Von Volker Hasenauer 

Doch aus den Wirren der Reformationszeit konnte sich Melanchthon nicht heraushalten – und wurde gezwungenermaßen zum Religionspolitiker: Zwischen den eskalierenden religiösen und politischen Gegensätzen versuchte er bis zuletzt zu vermitteln.

Zugleich setzte sich der Pädagoge und Theologe für den Aufbau von (Elite-)Schulen ein und gründete zahlreiche Lateinschulen. Pfarrer müssen die alten Sprachen beherrschen, um die Bibel wirklich zu verstehen und den Glauben zu lehren, so seine Überzeugung. In seiner Privatschule nahm er talentierte Nachwuchstheologen in seinen Wittenberger Haushalt auf. Die evangelische Pädagogik würdigt ihn bis heute mit dem Ehrentitel "Lehrer Deutschlands" (praeceptor Germaniae).

Melanchthons bleibende epochale Leistung war vor allem, die im Werden begriffene, neue evangelische Theologie erstmals systematisch zusammenzufassen. Seine als "Hauptbegriffe" (Loci communes) bezeichnete Dogmatik erschien erstmals Ende 1521. Bis zu seinem Tod saß er immer wieder an Aktualisierungen und Überarbeitungen, und seine Hauptbegriffe wurden zum Grundlagenwerk für Generationen von evangelischen Theologen.

Geboren am 16. Februar 1497 – vor 525 Jahren – im badischen Städtchen Bretten bei Karlsruhe wuchs Melanchthon in einer wohlhabenden bürgerlichen Familie auf. Seinem Großonkel, dem Pforzheimer Humanisten Johannes Reuchlin, fiel früh die Sprach- und Hochbegabung des Jungen auf. Schon im Alter von zwölf Jahren wurde er an die Universität Heidelberg geschickt. In Bretten wird bis heute gerne an den berühmtesten Sohn der Stadt erinnert: mit Ausstellungen, Bildungsangeboten und Tagungen im Melanchthon-Haus sowie mit dem Internationalen Melanchthon-Preis für Nachwuchstheologie.

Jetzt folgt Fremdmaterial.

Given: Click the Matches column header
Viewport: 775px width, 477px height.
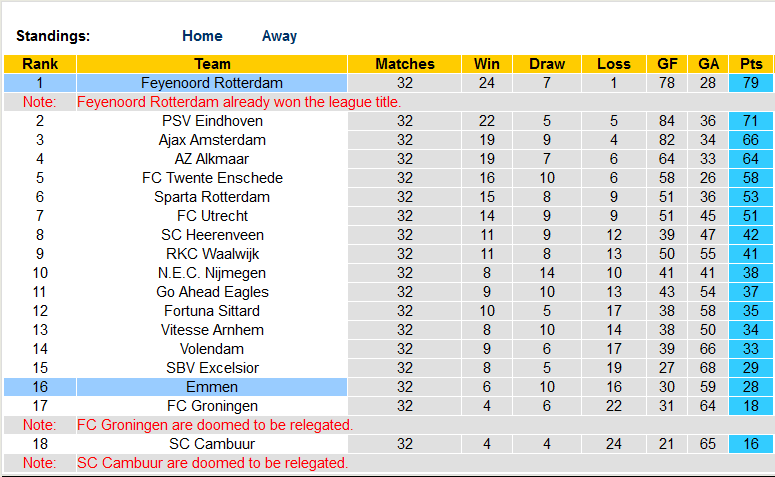Looking at the screenshot, I should coord(405,64).
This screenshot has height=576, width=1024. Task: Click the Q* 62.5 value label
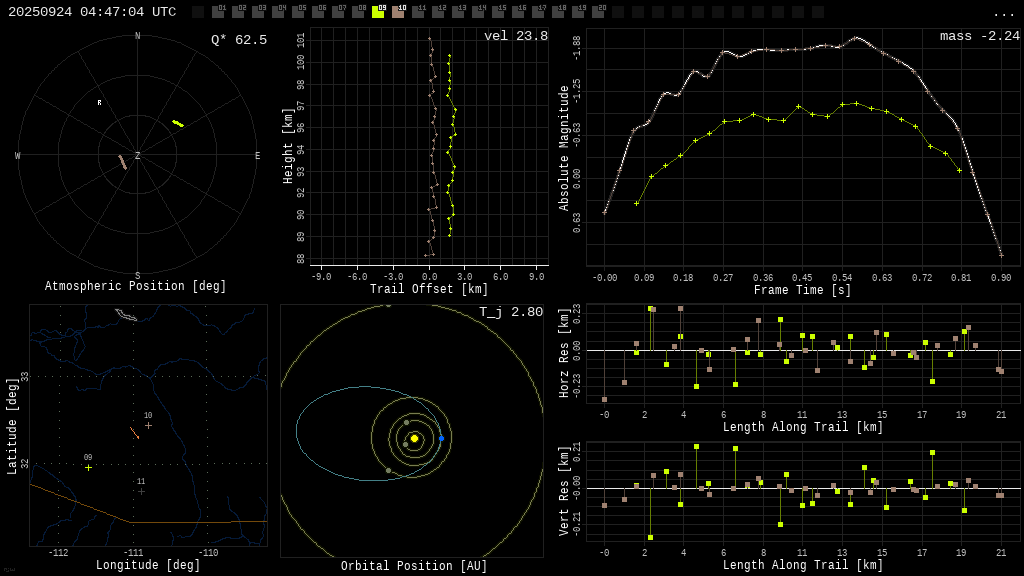[238, 40]
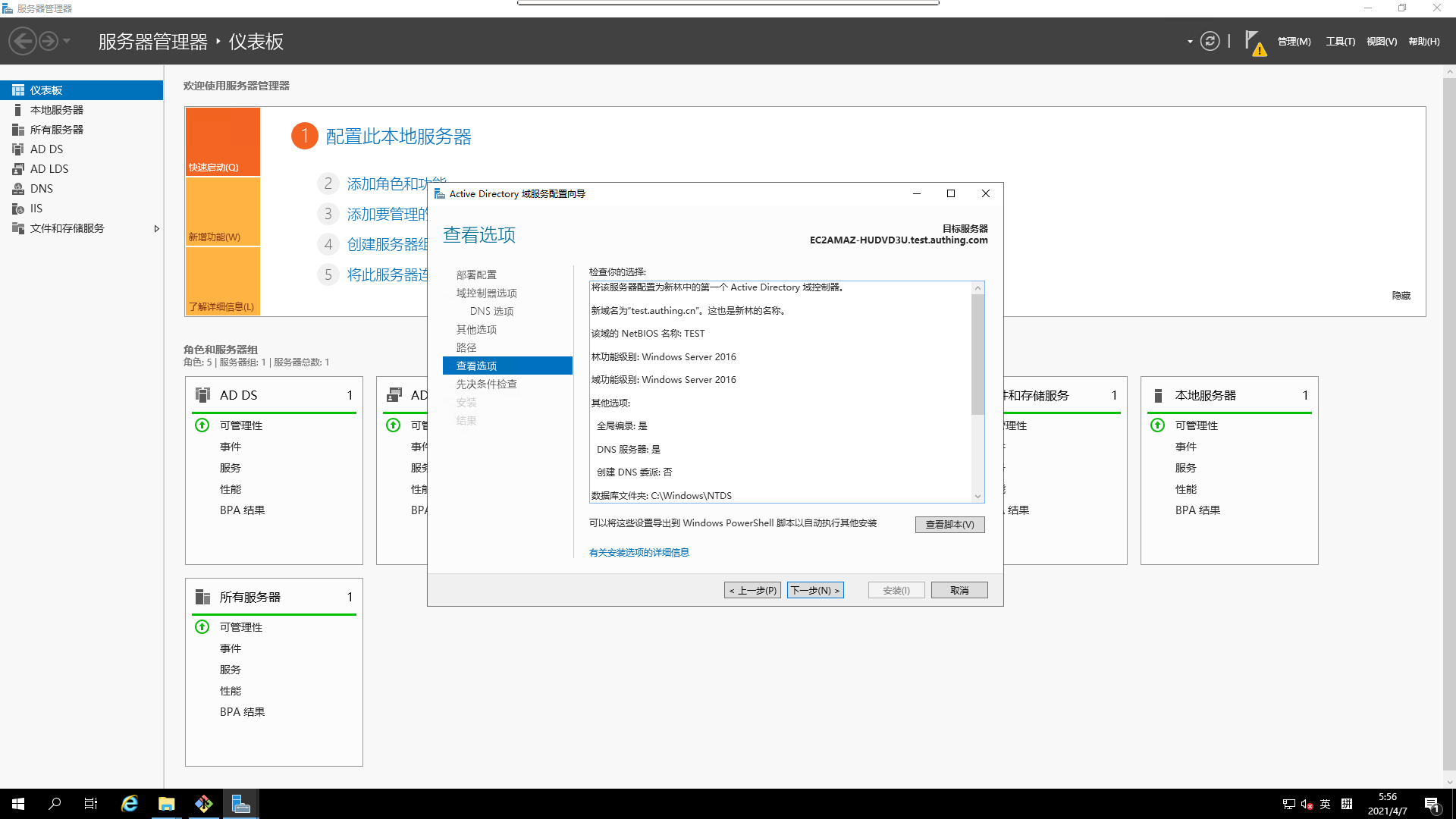
Task: Open the 工具(T) menu
Action: coord(1340,42)
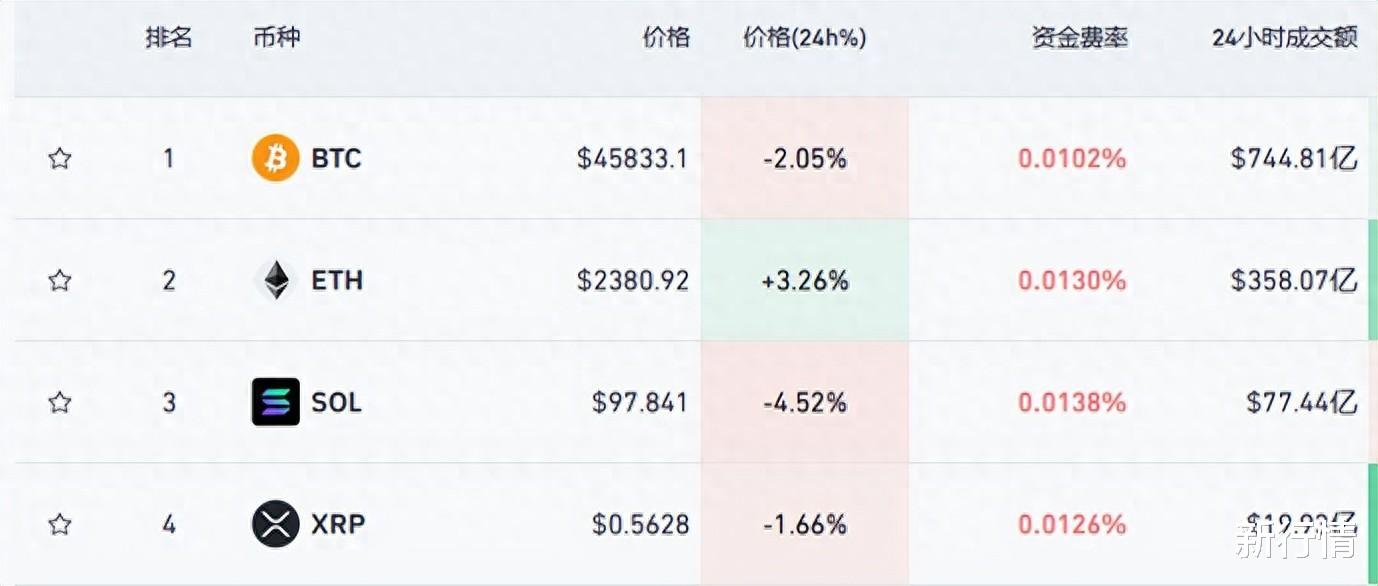
Task: Click the XRP logo icon
Action: tap(275, 524)
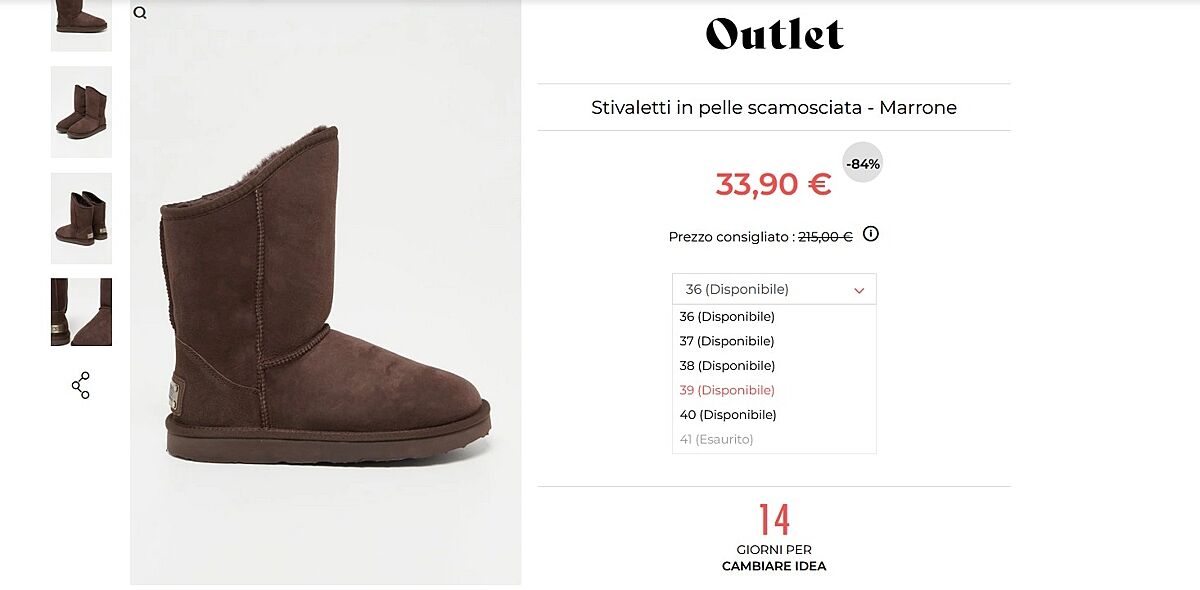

Der junge Melanchthon verließ seine Heimat schnell, kam aber immer wieder für Familienbesuche zurück. Durch die Empfehlung Reuchlins kam Melanchthon 1518 ins Zentrum der Reformation, nach Wittenberg. Denn Kurfürst Friedrich von Sachsen hatte bei Reuchlin angefragt, ob dieser einen geeigneten Griechischlehrer für seine Landesuniversität empfehlen könnte.

Schon Melanchthons Antrittsvorlesung erregte Aufsehen. Aus dem von Reuchlin geprägten Humanisten wurde schnell ein gefeierter Theologe und enger Mitarbeiter Martin Luthers. Spätestens seit dem Marburger Religionsgespräch 1529 nahm Melanchthon offiziell an wichtigen Religionsdebatten teil. Sein Ziel war es, die Reformen auf friedlichem Weg umzusetzen und die Kirchenspaltung zu verhindern. Er war zu Zugeständnissen an die römische Seite bereit, was ihm auch im protestantischen Lager große Anfeindungen brachte. Anders als vielfach berichtet, hatte er aber immer die Unterstützung Luthers.

Die auf Melanchthon zurückgehende evangelische Bekenntnisschrift, das Augsburger Bekenntnis (Confessio Augustana von 1530), war sein letzter Versuch, die religiöse – und politische – Einheit zu wahren. Nach dem endgültigen Bruch wurde der Text zur bis heute grundlegenden evangelischen Bekenntnisschrift. Und auch als die Wittenberger 1544 aufgefordert wurden, ihr letztes Angebot an die katholische Seite zu machen, formulierte Melanchthon die Zusammenfassung der Reformationstheologie in fünf Punkten.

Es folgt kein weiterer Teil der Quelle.